The Letter in Vain, the Letter Supreme: Liam Mac Cóil’s trilogy
Abstract
Liam Mac Cóil’s trilogy, An Litir (2011), I dTír Strainséartha (2014) and Bealach na Spáinneach (2019), is awash with the distinguishing features of a historical thriller: adventure, danger, suspense, excitement. The story begins in the city of Galway in early February 1612 when young Luke O’Brien is commissioned to bring a secret letter to Hugh O’Neill, in exile in Rome since 1608. Harried and hassled by English agents at every step of the way, Luke finds himself in mortal danger in Galway itself, Bristol, the Spanish Netherlands and Italy. He barely succeeds in arriving in Rome safe and sound and delivering the letter into O’Neill’s hands. Despite the dangers and travails he survived during his travels, they are nothing compared with his shock at hearing the contents of the missive. In spite of all his efforts, Luke is left with no option in the end but to burn it, as if it had never existed.

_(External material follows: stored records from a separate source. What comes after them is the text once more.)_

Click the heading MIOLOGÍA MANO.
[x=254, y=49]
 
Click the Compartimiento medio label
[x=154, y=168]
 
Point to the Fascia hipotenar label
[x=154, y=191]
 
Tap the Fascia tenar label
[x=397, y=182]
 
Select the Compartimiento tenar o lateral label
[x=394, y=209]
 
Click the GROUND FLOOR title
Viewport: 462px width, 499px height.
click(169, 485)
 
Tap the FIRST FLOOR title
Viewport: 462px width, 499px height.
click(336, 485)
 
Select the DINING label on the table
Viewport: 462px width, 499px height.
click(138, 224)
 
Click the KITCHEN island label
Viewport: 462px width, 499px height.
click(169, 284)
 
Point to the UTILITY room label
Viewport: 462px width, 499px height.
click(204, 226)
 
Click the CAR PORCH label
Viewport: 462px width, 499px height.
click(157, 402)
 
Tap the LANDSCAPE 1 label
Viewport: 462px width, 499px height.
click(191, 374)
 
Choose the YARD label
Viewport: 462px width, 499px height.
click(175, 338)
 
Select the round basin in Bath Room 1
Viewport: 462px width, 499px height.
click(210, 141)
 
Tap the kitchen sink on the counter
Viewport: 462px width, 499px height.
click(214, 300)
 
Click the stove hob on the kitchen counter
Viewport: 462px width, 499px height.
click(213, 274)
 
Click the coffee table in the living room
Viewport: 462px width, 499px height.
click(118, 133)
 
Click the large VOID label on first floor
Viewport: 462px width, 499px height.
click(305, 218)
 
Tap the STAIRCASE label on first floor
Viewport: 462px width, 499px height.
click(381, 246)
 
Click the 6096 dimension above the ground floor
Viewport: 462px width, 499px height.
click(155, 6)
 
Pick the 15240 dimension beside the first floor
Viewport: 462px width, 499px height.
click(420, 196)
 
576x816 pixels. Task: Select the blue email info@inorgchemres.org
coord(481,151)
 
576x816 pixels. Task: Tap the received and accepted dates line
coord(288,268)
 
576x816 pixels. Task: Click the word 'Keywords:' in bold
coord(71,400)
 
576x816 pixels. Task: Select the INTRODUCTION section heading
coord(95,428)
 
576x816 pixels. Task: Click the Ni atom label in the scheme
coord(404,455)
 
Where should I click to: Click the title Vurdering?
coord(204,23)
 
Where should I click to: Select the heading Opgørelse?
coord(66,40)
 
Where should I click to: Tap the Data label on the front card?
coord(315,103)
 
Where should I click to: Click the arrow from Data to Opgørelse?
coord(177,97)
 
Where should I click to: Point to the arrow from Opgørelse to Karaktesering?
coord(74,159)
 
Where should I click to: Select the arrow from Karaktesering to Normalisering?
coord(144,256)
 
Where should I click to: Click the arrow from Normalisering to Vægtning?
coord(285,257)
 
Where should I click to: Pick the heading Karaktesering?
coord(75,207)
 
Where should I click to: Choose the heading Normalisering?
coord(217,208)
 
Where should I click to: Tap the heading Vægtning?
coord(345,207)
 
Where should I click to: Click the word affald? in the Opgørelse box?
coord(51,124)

This essay focuses on three significant features of the trilogy, the description of Galway in the early modern period, the emphasis on the craft and art of fencing, and the narrative style. While the evocation of early-modern Galway pertains solely to the first volume, the other two elements are central to all three. The reader is only gradually made aware of the fact that the trilogy has not one, but three narrators, Luke himself, the famous genealogist, An Dubhaltach Mac Fhirbhsigh, and another notable seventeenth-century historian, Father John Lynch, in exile in Saint-Malo since the Cromwellian invasion. It must be stressed that these two are no mere passive recipients of the material supplied by Luke more than fifty years after the event, but have conducted their own investigations into his exploits. This essay makes use of the theories of Hayden White, Paul Ricoeur and Jacques Derrida to assess the contribution of the three narrators to the development of Mac Cóil’s trilogy.